I do take a jet boat ride however. It is billed as a tame one, but I get the co-pilot’s seat and I end up with arms like Twizzle and a mass of bruises, after the pilot has finished demonstrating his ability to execute 360 degree turns, in four inches of water. The only other excitement has involved trying to avoid the advances of bus drivers who stand too close and ask me out for drinks. One - Dodgy Colin - sidles up close muttering, 'Are you ticklish?' He's the one driving the bus on the leg on my return journey from Queenstown on to to the Fox and Franz Joseph Glaciers and my boat ride. They're disappointingly dirty.

Another bus. Sadly, it's Colin again. More stunning mountain scenery, Here, the beach is wild and covered in driftwood and I'm playing The Piano, as I look down from the clifftops. The music also has the advantage of drowning out Colin's voice.

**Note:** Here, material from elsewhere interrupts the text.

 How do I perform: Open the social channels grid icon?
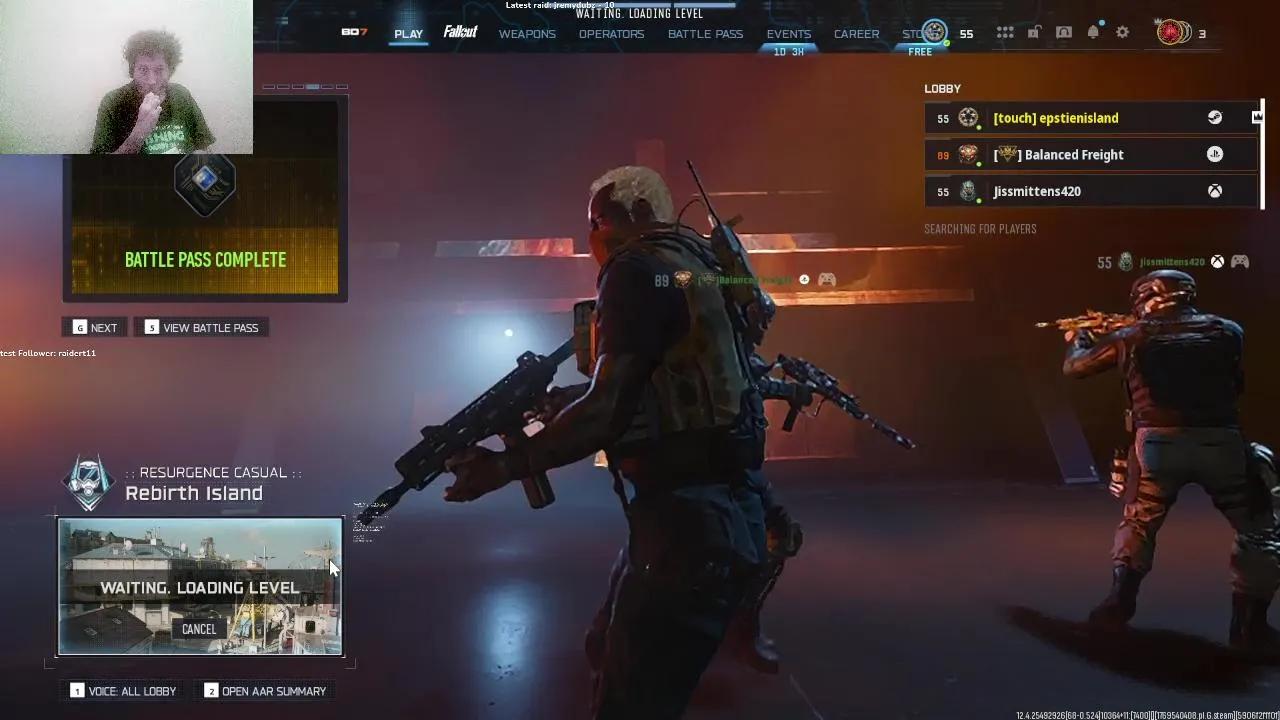pos(1004,32)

Hokitika, a small port, was a gold rush town, developed in 1860 in 1860, after the discovery of gold on the West Coast of the South Island. Many ships were wrecked on the notorious ‘Hokitika Bar’ – a sandbar that shifts with every tide. Today, Hokitika is known as the Cool Little Town. There's a historic walk, with a mock shanty town and pretend gold panning. (And it's been written about in The Booker winning The Luminaries.) Also, art galleries and jewellery shops, of course. The local green stone, heavily promoted, naturally, is called pounamu.

Lastly, the Tranzalpine Express, another Great Railway Journey, across the Southern Alps from Greymouth back to Christchurch. It's a four and a half hour journey, past rugged peaks, and vast beech forests. of native beech.

Back across the straits to Australia.